::: DATA PROVIDED :::
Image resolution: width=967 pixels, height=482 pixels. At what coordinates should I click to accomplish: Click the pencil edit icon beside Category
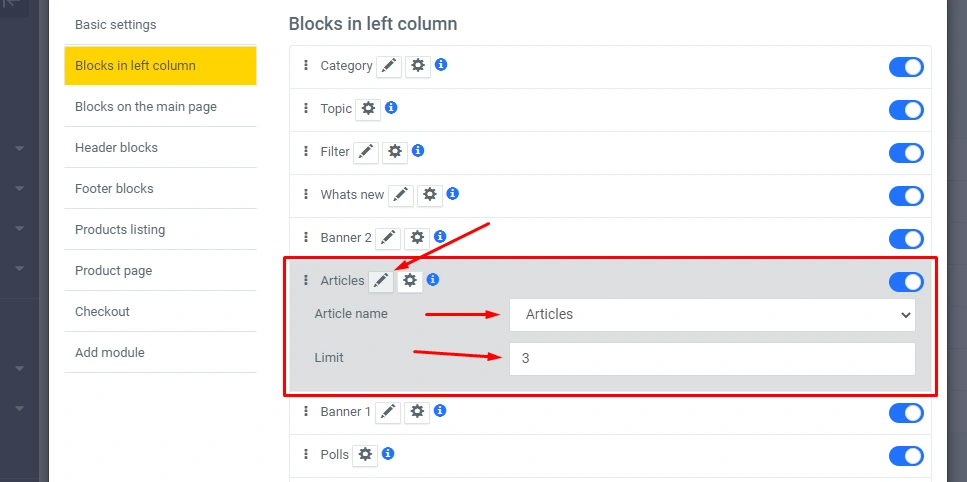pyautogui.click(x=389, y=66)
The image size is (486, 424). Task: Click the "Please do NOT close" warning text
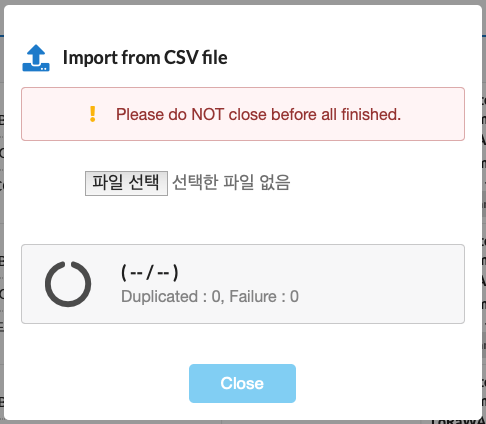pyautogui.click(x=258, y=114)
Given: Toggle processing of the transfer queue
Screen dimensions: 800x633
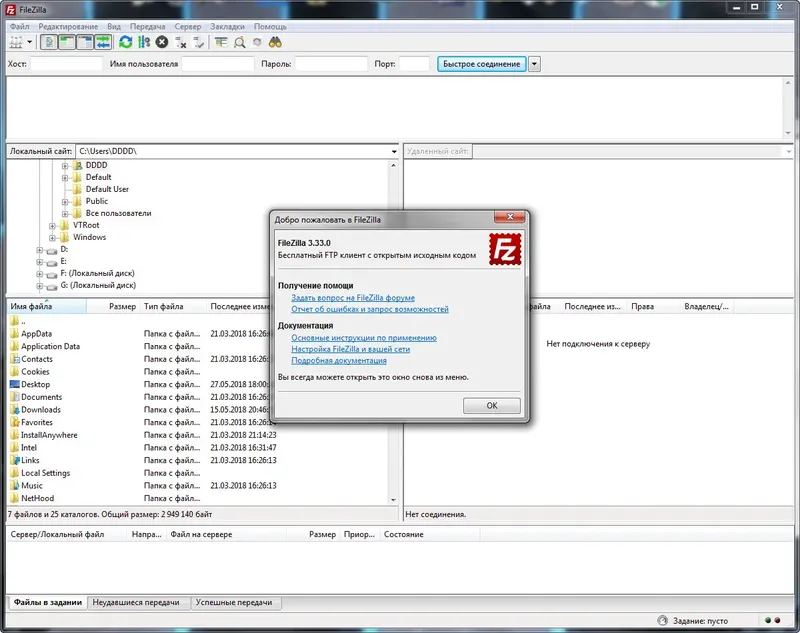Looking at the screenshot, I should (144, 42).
:::
▸ EXERCISE INSTRUCTIONS: Would you write out each record above exactly, with no images?

▸ EXERCISE OUTPUT:
Image resolution: width=967 pixels, height=482 pixels. At what coordinates should I click to accomplish: Click the pencil edit icon beside Category
pyautogui.click(x=389, y=66)
The image size is (486, 424). Task: Click the "Please do NOT close" warning text
pyautogui.click(x=258, y=114)
Given: Toggle processing of the transfer queue
Screen dimensions: 800x633
Looking at the screenshot, I should (144, 42).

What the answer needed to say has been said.